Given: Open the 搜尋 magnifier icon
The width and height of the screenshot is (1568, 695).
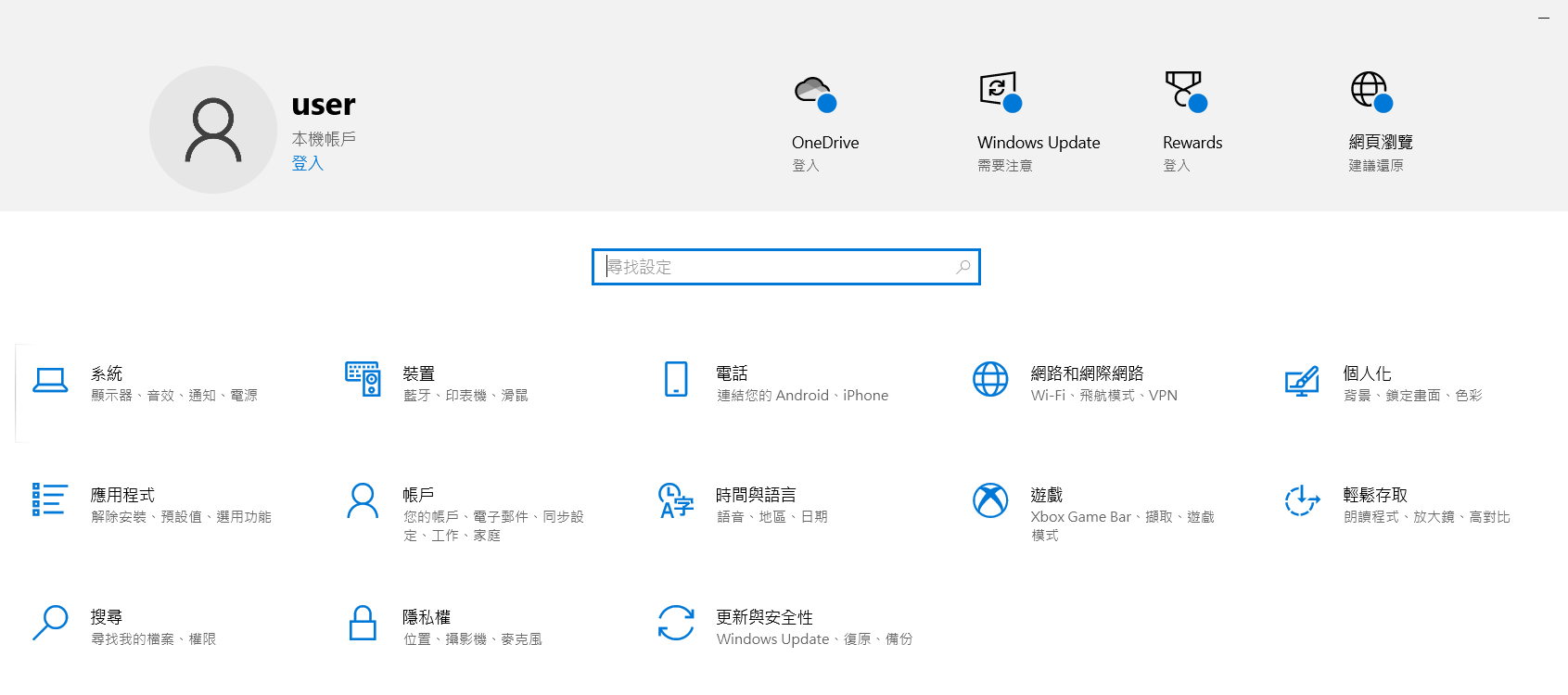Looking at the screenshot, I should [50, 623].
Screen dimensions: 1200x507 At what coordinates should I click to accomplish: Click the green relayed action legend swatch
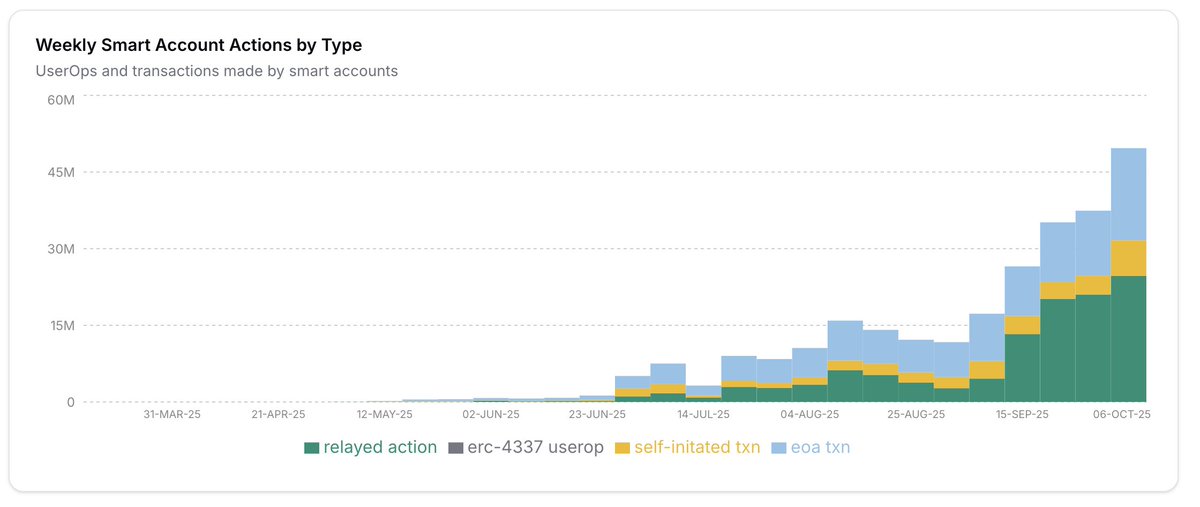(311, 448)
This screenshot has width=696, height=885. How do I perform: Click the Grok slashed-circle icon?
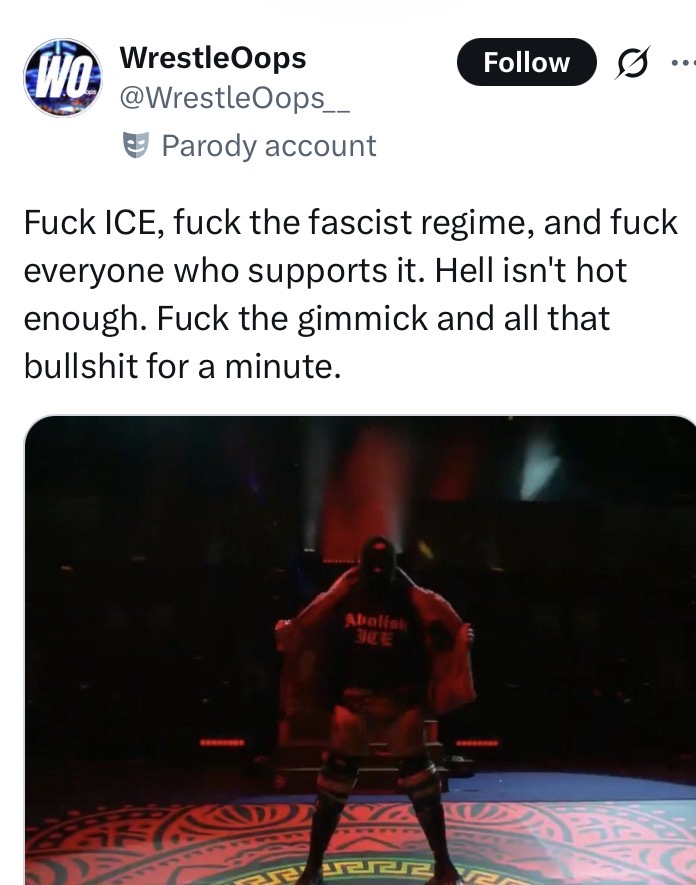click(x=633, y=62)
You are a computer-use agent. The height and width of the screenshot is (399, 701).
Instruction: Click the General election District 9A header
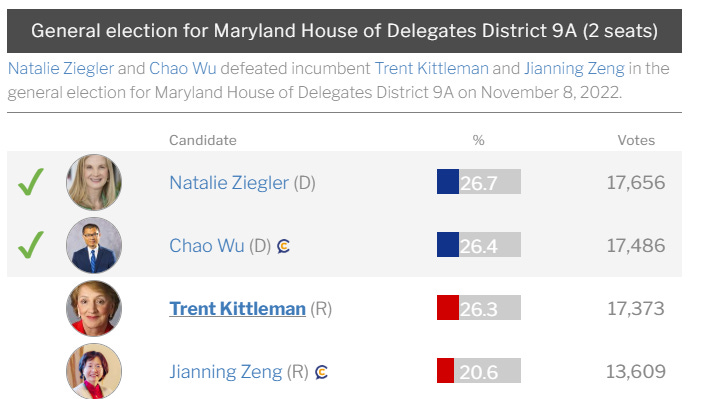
● ● ● ● ●
### [EXERCISE PROMPT]
Please repeat the data verbatim and leave the pictures out of your copy.

### [ANSWER BOX]
Given: Open the 搜尋 magnifier icon
The width and height of the screenshot is (1568, 695).
Looking at the screenshot, I should [50, 623].
Screen dimensions: 1200x507 At what coordinates should I click to accomplish: Click the green relayed action legend swatch
(311, 448)
This screenshot has width=696, height=885. How do I perform: Click the Grok slashed-circle icon?
click(x=633, y=62)
You are a computer-use agent. The height and width of the screenshot is (399, 701).
Instruction: Click the General election District 9A header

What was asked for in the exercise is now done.